20. Par sa question préjudicielle, la juridiction de renvoi demande à la Cour, en substance, si l’article 3, paragraphe 1 et paragraphe 3, sous a), ainsi que l’article 6, paragraphes 1 et 2, de la directive 2011/7 doivent être interprétés en ce sens qu’ils s’opposent à une législation nationale qui prévoit que les intérêts légaux pour retard de paiement et l’indemnisation pour les frais de recouvrement ne sont pas dus au créancier lorsque le débiteur a réglé sa dette à l’égard du créancier par la voie d’une déclaration de compensation, présentée après l’expiration du délai de paiement fixé dans le contrat, ayant un effet rétroactif à compter du moment où cette compensation est devenue possible.
21. Afin de répondre à une telle question, il me paraît nécessaire, tout d’abord, de formuler quelques brèves observations liminaires au sujet de la compensation des créances, avant d’examiner la compatibilité de la réglementation nationale en cause avec la directive 2011/7.
Observations liminaires
22. Définie comme le mode d’extinction de deux obligations distinctes, à concurrence de la moins élevée, entre deux personnes qui se trouvent simultanément créancières et débitrices l’une de l’autre, la compensation puise ses racines dans le droit romain (4). Elle remplit une double fonction. D’une part, elle permet d’accélérer et de simplifier le rétablissement de l’équilibre dans une relation commerciale, en évitant un double paiement en sens inverse. D’autre part, elle joue un rôle de garantie, dans la mesure où, si l’une des parties payait sans attendre le paiement de l’autre partie, elle s’exposerait au risque d’insolvabilité de cette dernière et au concours avec les autres créanciers de l’insolvable.
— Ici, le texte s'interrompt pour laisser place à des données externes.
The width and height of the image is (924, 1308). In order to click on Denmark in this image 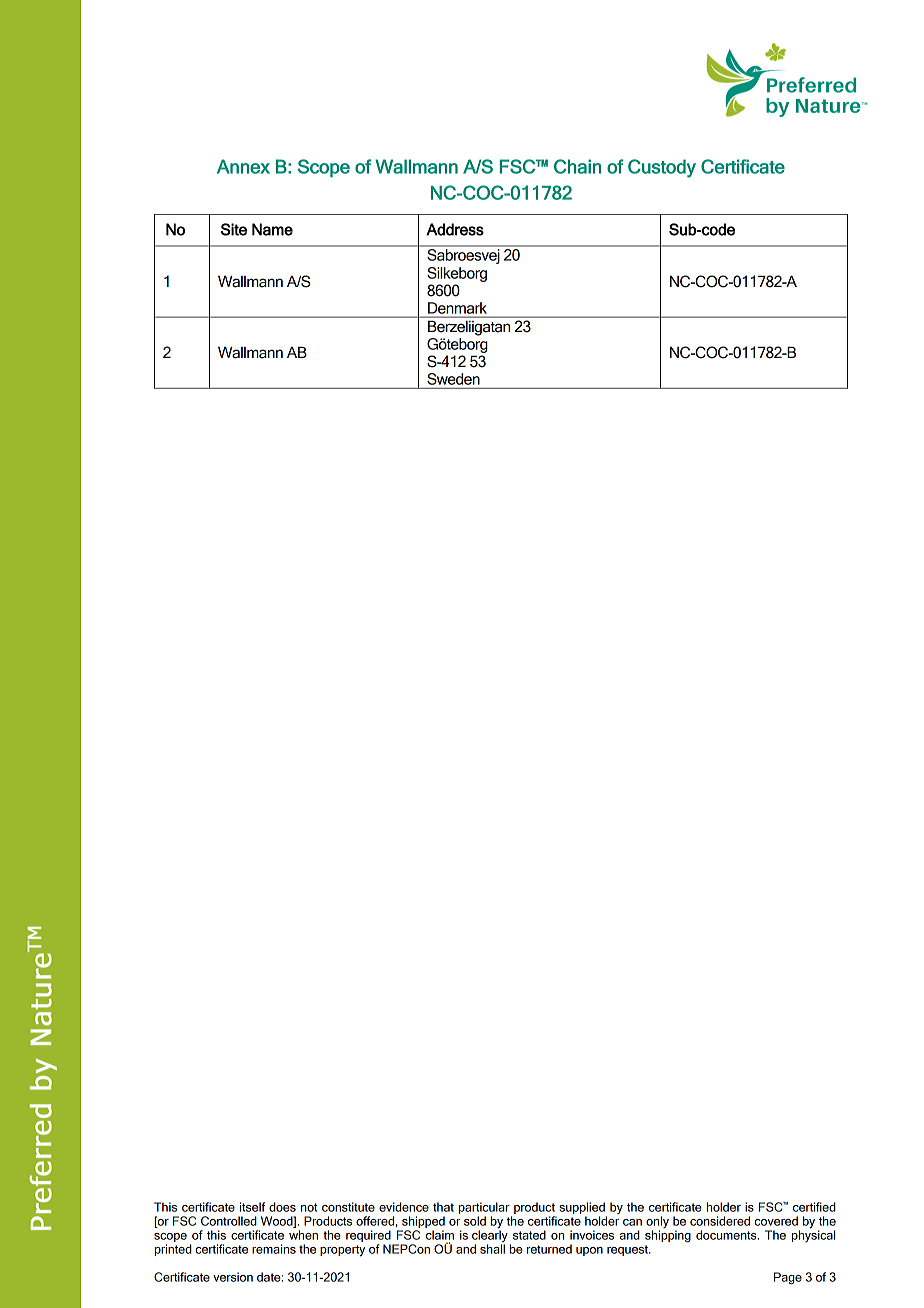, I will do `click(457, 308)`.
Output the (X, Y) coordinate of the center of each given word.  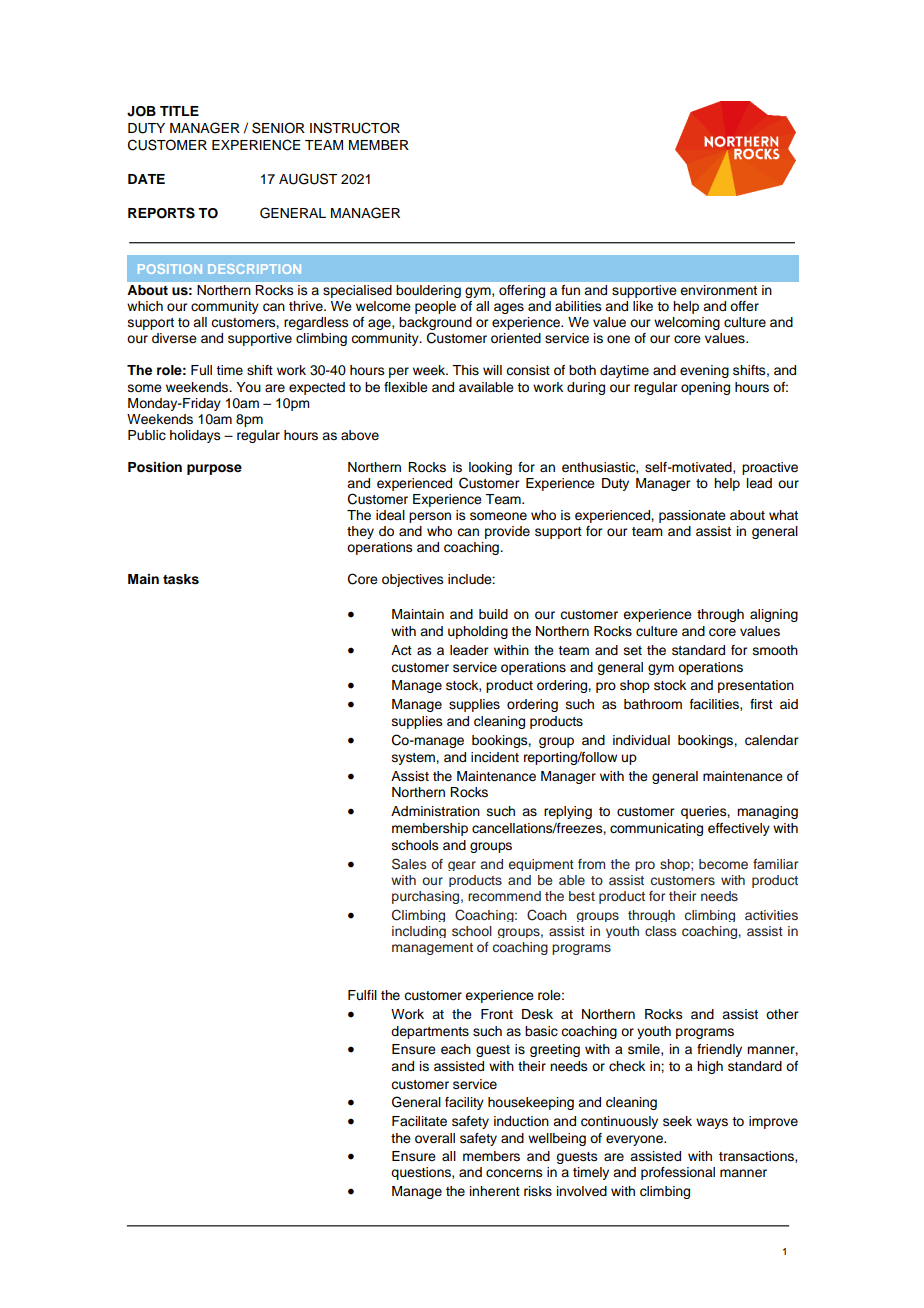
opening (705, 388)
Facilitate (419, 1121)
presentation (756, 686)
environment (719, 290)
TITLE (179, 111)
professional (678, 1173)
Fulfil (362, 995)
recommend (504, 896)
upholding (478, 632)
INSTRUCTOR (355, 128)
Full (201, 370)
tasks (181, 579)
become (723, 864)
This (465, 370)
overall (435, 1138)
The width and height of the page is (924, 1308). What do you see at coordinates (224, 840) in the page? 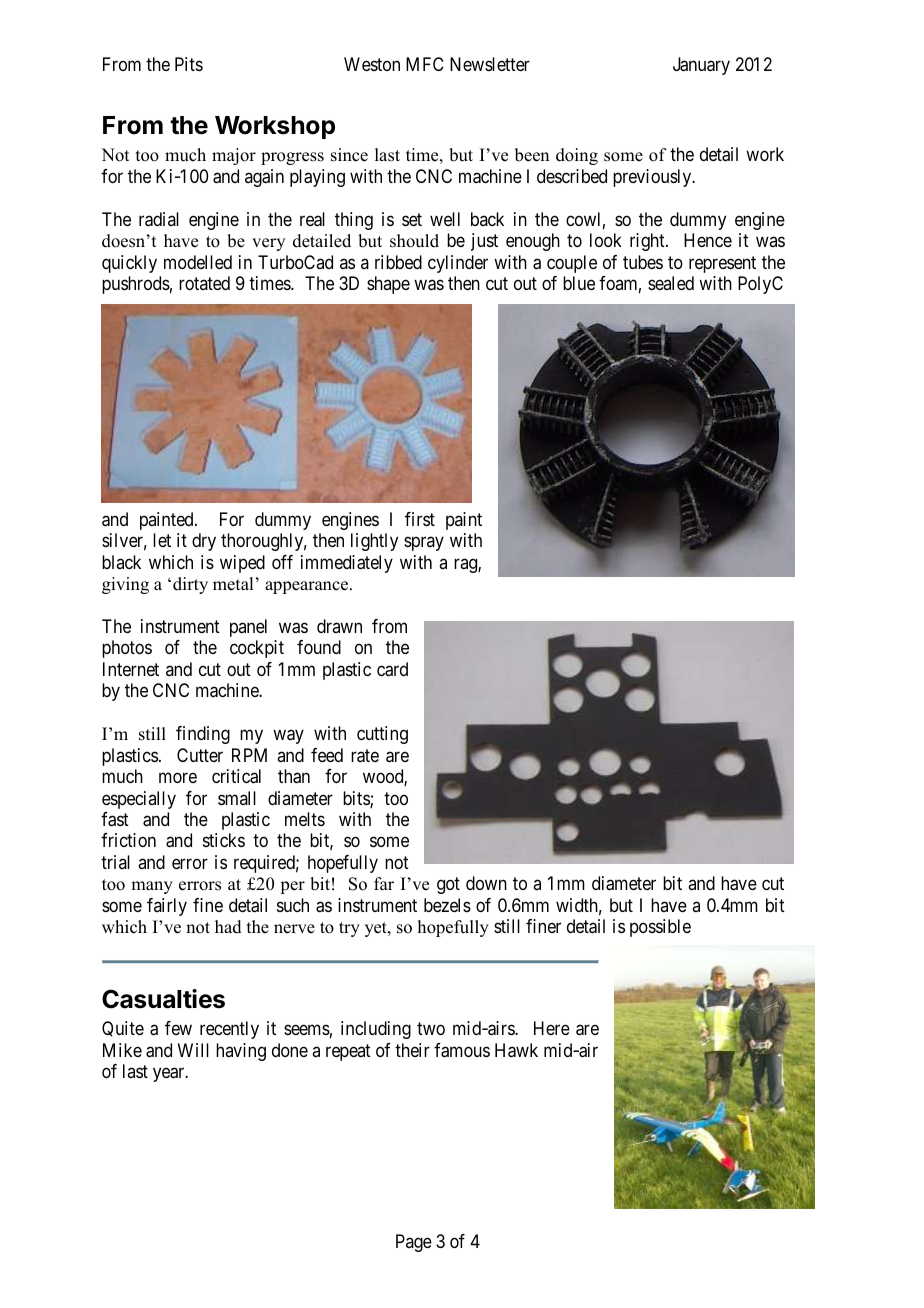
I see `sticks` at bounding box center [224, 840].
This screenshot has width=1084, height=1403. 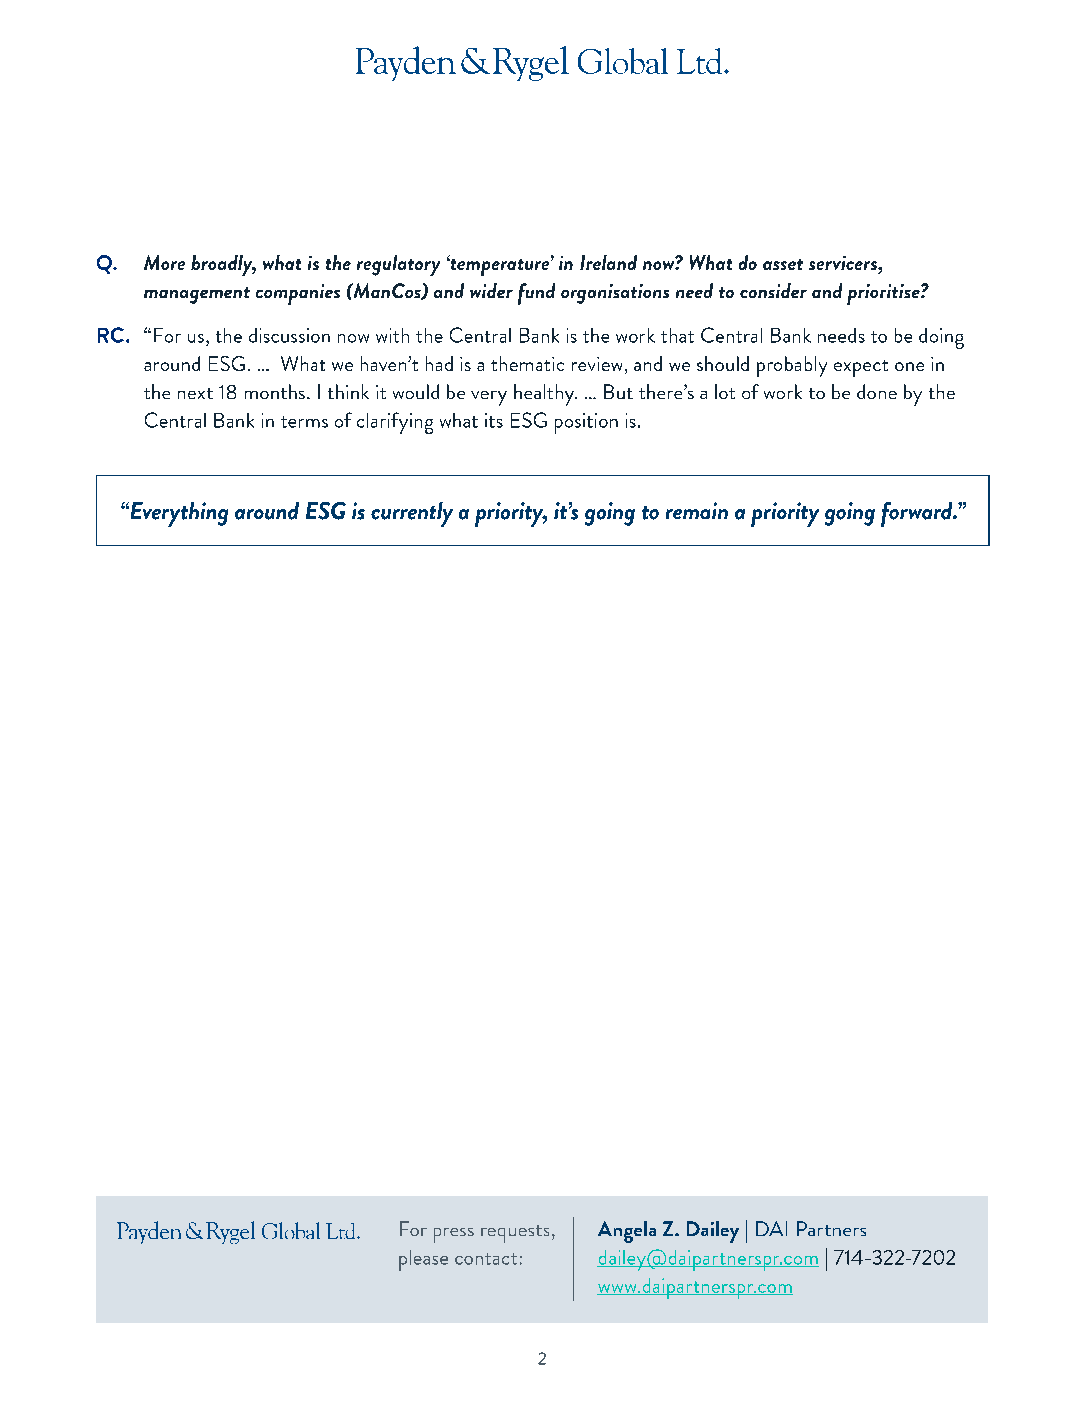 What do you see at coordinates (454, 1235) in the screenshot?
I see `press` at bounding box center [454, 1235].
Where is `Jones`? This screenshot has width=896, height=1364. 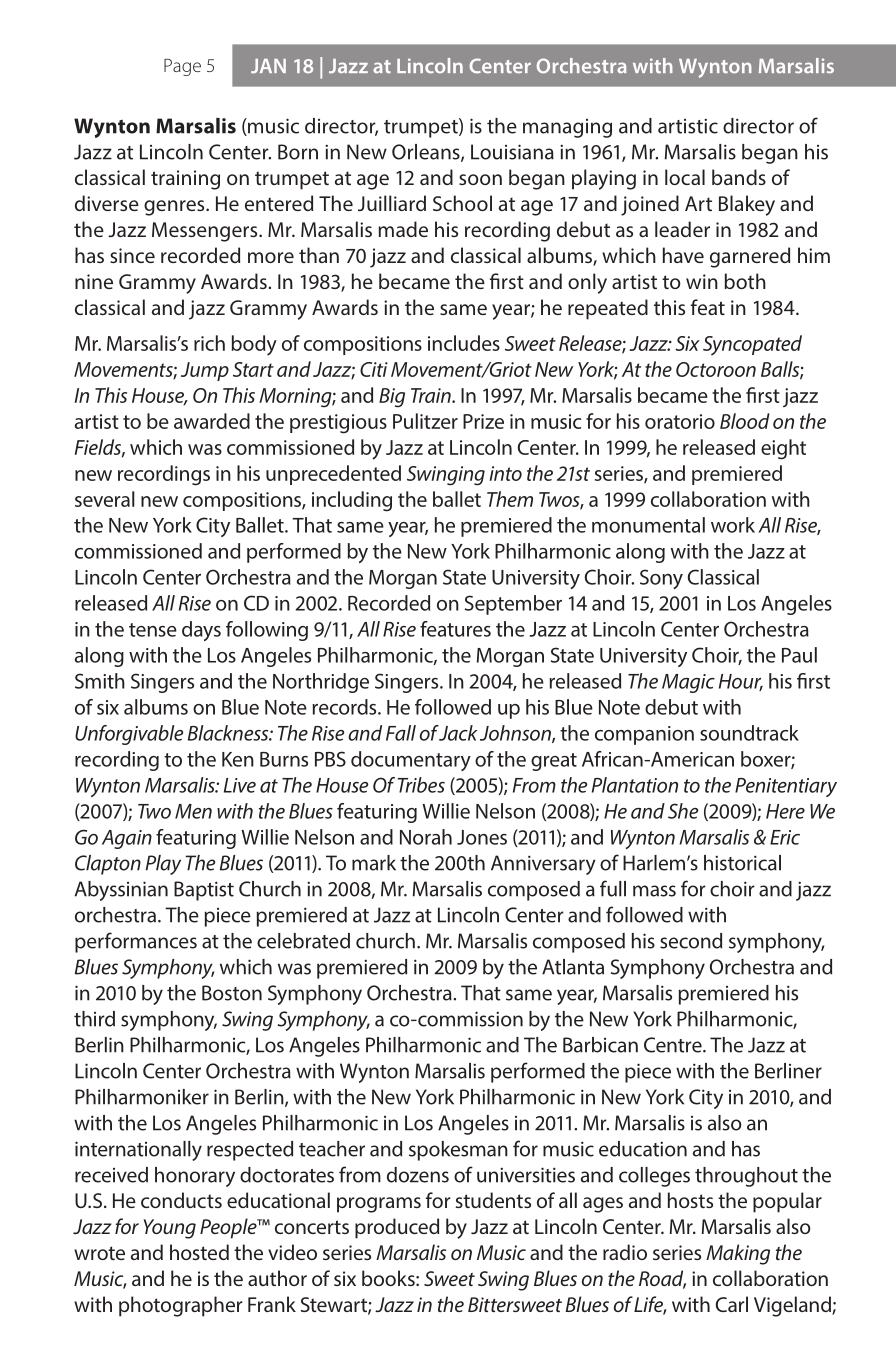 Jones is located at coordinates (482, 837).
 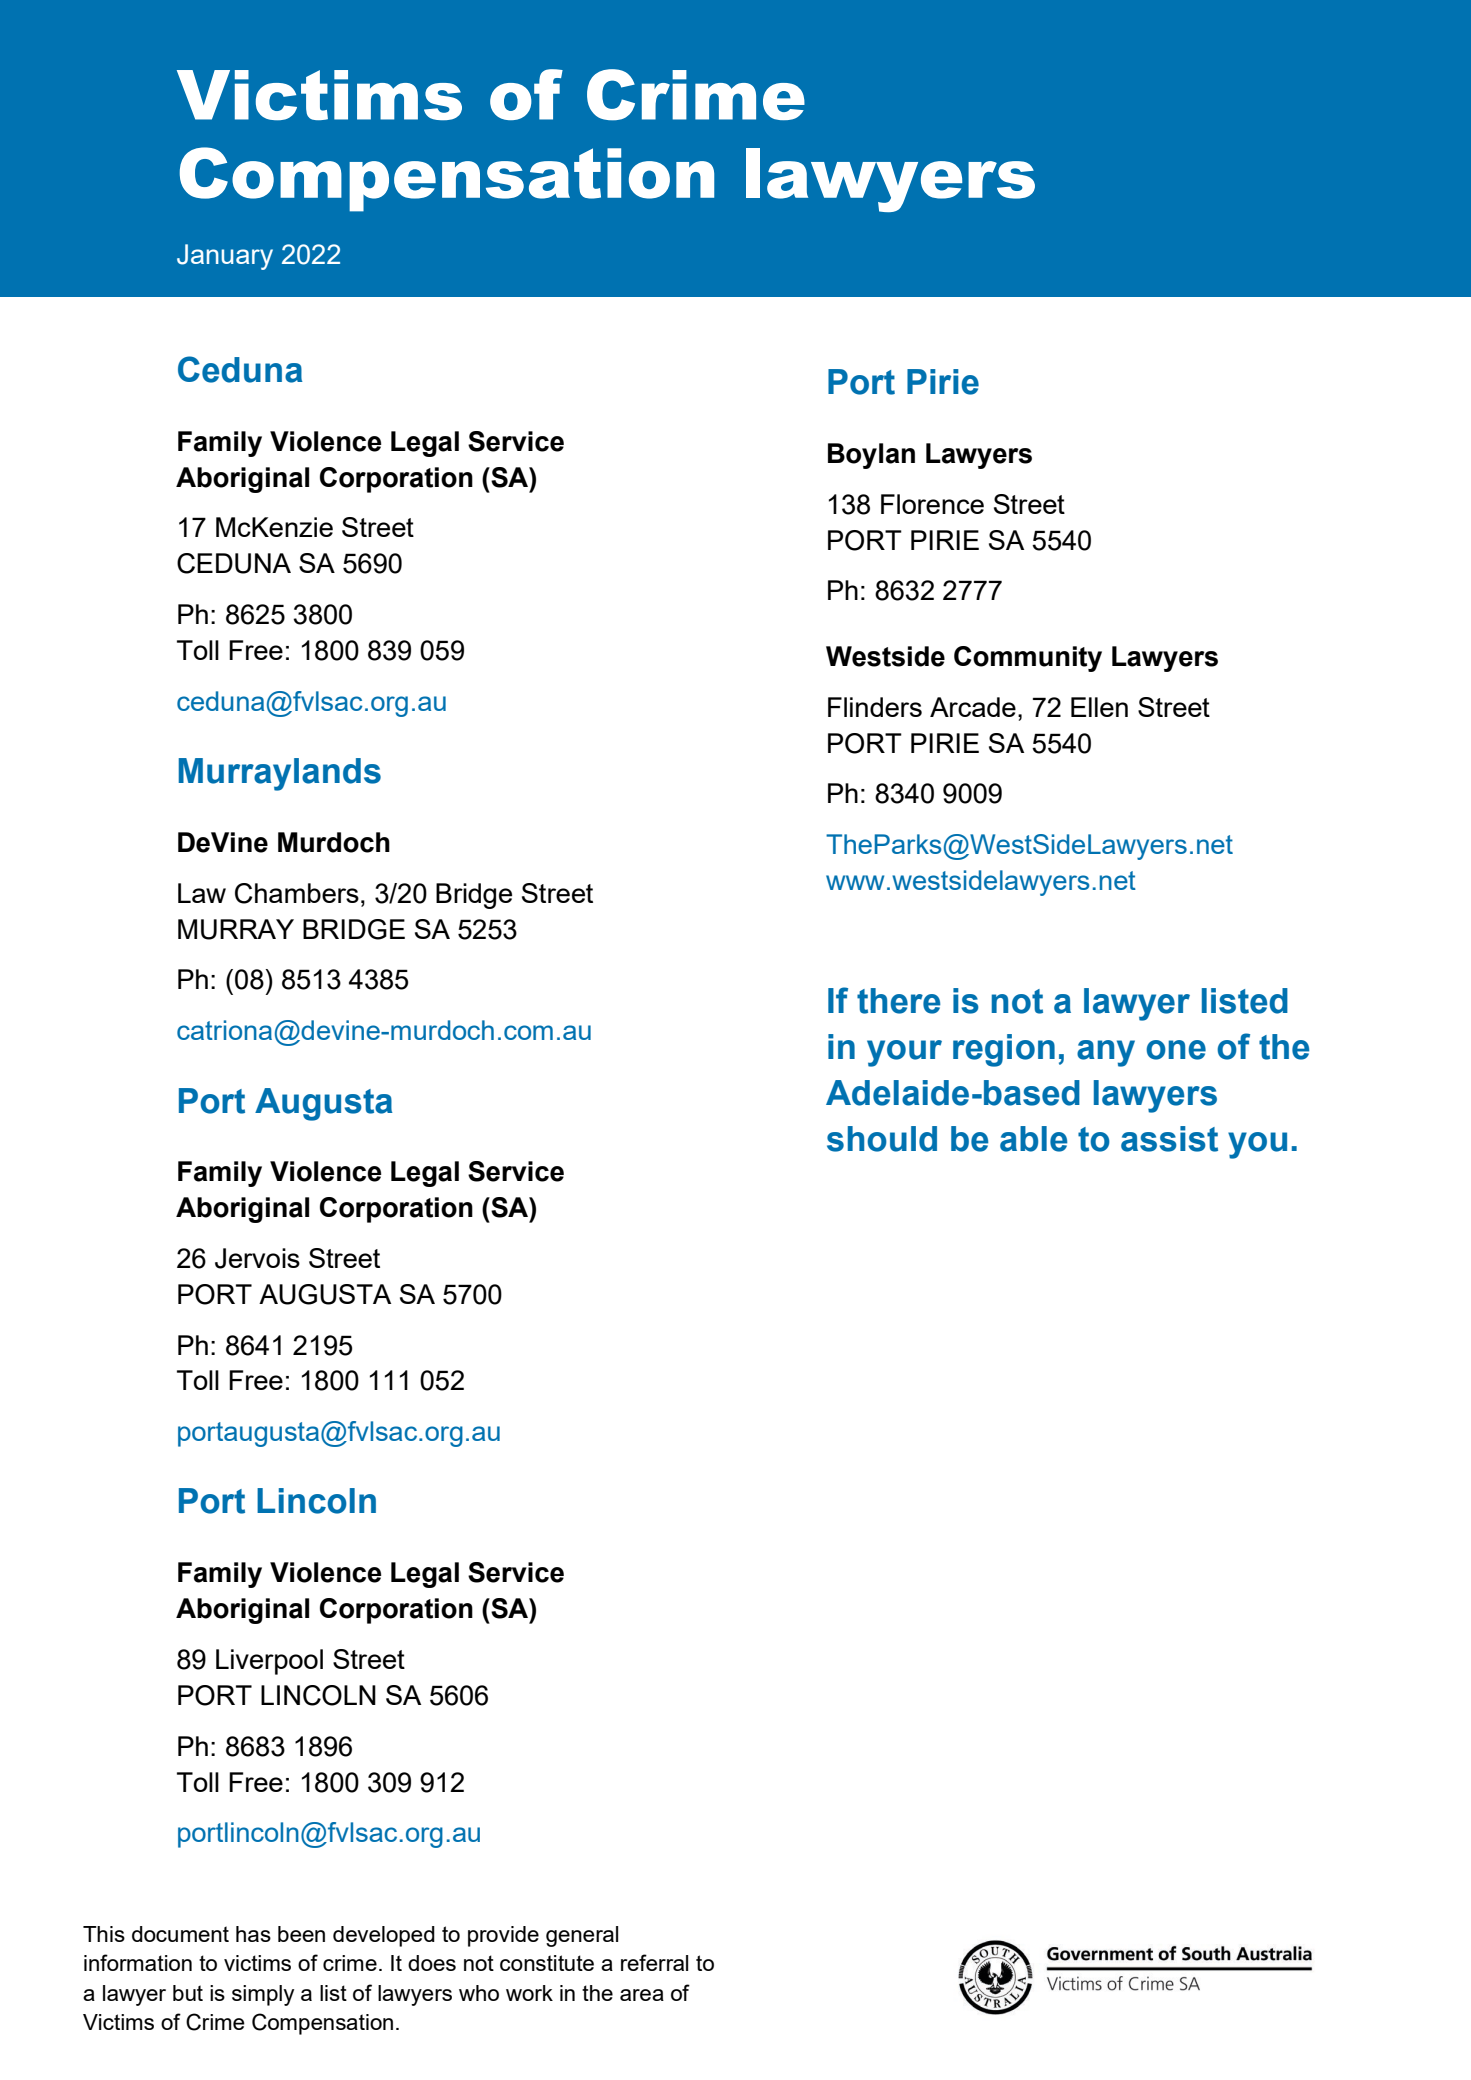 I want to click on assist, so click(x=1169, y=1139).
23. La compensation peut être légale, conventionnelle ou judiciaire.
24. Le mécanisme inhérent à la compensation légale implique l’extinction des créances réciproques, à concurrence de la moins élevée, à la date de leur coexistence, lorsque certaines conditions sont satisfaites. Il s’agit des conditions de réciprocité, fongibilité, certitude, liquidité et exigibilité des créances.
25. Les droits des États membres prévoient généralement que les créances réciproques s’éteignent soit automatiquement, de plein droit, soit à la suite d’une déclaration unilatérale, conférant à la compensation un effet rétroactif (5), comme celle qui nous occupe en l’espèce.
26. La première option a été retenue, à titre d’exemple, par les droits belge (6), espagnol (7) et luxembourgeois (8), qui consacrent une compensation ayant lieu de plein droit, même à l’insu des parties.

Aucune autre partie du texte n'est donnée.